Double Click row on table 1 to add data to table 2

DataVisually

New member
Joined
Aug 27, 2020
Messages
2
Programming Experience
Beginner
Hi, I'm just starting my C# journey in more depth and I have something I would like to work on and would appreciate any pointers.

I have an unbound form which has several search boxes in order to show filtered data in a table (from SQL Server). Ideally, I would like one of the two following actions to work:

scenario 1) double clicking on a row in the search results table adds the contents of that row to a second table on the parent form.

scenario 2) a checkbox being ticked with a separate ADD ALL button being clicked to loop through each of the ticked rows in the search results table and add each of the ticked rows to the second table on the parent form.
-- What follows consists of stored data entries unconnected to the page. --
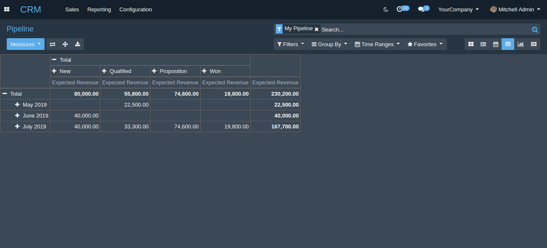The image size is (547, 248).
Task: Open the Calendar view
Action: pos(496,44)
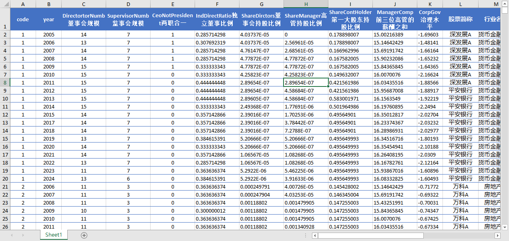Select the column K header
The width and height of the screenshot is (509, 241).
tap(430, 4)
Any and all guidance here on where to get what I need would be brilliant.

Kindest regards

DV
 
The first step is to stop thinking of your forms' UI DataGrid's as a containers for your data. E.g. you don't add items into the tables. The modern approach to programming is keeping the data (Model) separate from the UI (View) and there is some kind of logic which coordinates the interaction (eg. a Controller or a Presenter). So nowadays you'll hear about the MVC or MVP pattern.
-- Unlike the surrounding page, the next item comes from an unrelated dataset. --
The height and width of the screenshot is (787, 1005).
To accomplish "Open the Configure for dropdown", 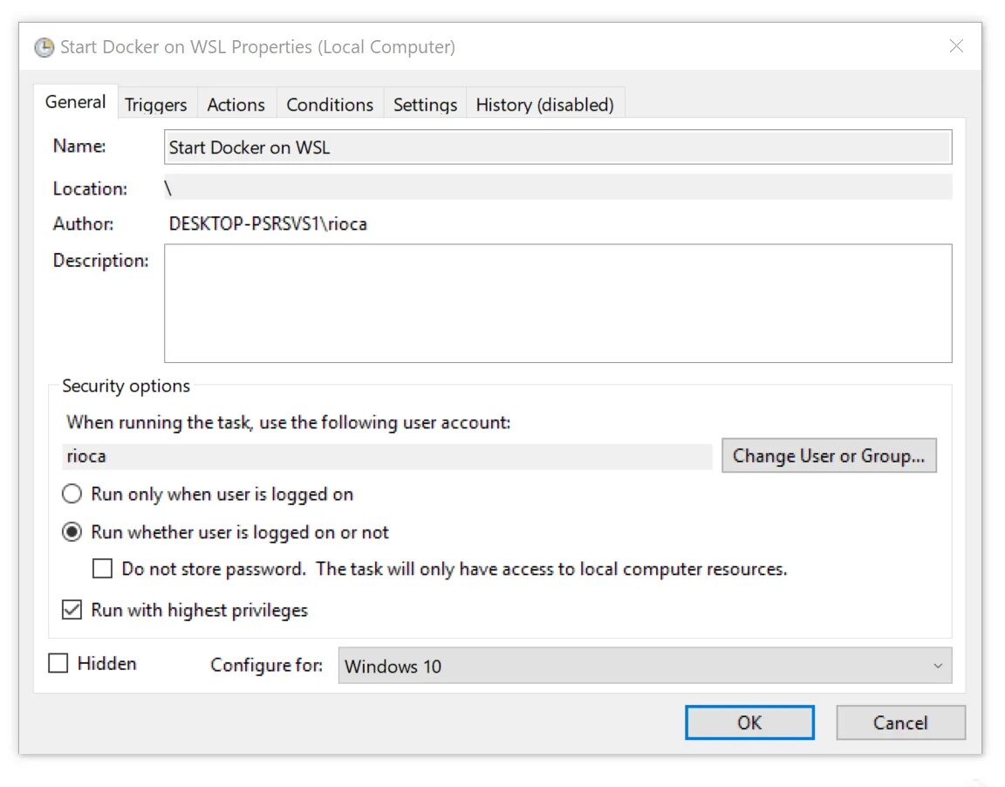I will (644, 666).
So if you think of the UI's only job is to reflect the current state of your data, and as a way of initiating an action to change the data, then that would mean that would mean that all you need to do is change the underlying data that the UI looks at. In your scenarios above, if the parent form is looking at a particular database table or list, then your child form just needs to add items to that table or list.
 
The first step is to stop thinking of your forms' UI DataGrid's as a containers for your data. E.g. you don't add items into the tables. The modern approach to programming is keeping the data (Model) separate from the UI (View) and there is some kind of logic which coordinates the interaction (eg. a Controller or a Presenter). So nowadays you'll hear about the MVC or MVP pattern.

So if you think of the UI's only job is to reflect the current state of your data, and as a way of initiating an action to change the data, then that would mean that would mean that all you need to do is change the underlying data that the UI looks at. In your scenarios above, if the parent form is looking at a particular database table or list, then your child form just needs to add items to that table or list.

Thank you for coming back to me on this one.

Agreed, the application is pulling the data from a separate source and we are not able to add or remove from that source. The second database is what I intend to work with, so while the application can view and show me records, any editing will be applied to the second set of data. I hope this makes more sense.
 
The first thing you should do is bind your data to your UI. That has exactly zero to do with your database. You retrieve the data from the database into a local cache, which is often a DataTable, and then you bind that to your UI. The local cache, and therefore the UI, has no connection to the database. If you use DataTables and you have two with the same schema, you can call ImportRow to copy a DataRow from one table into the other.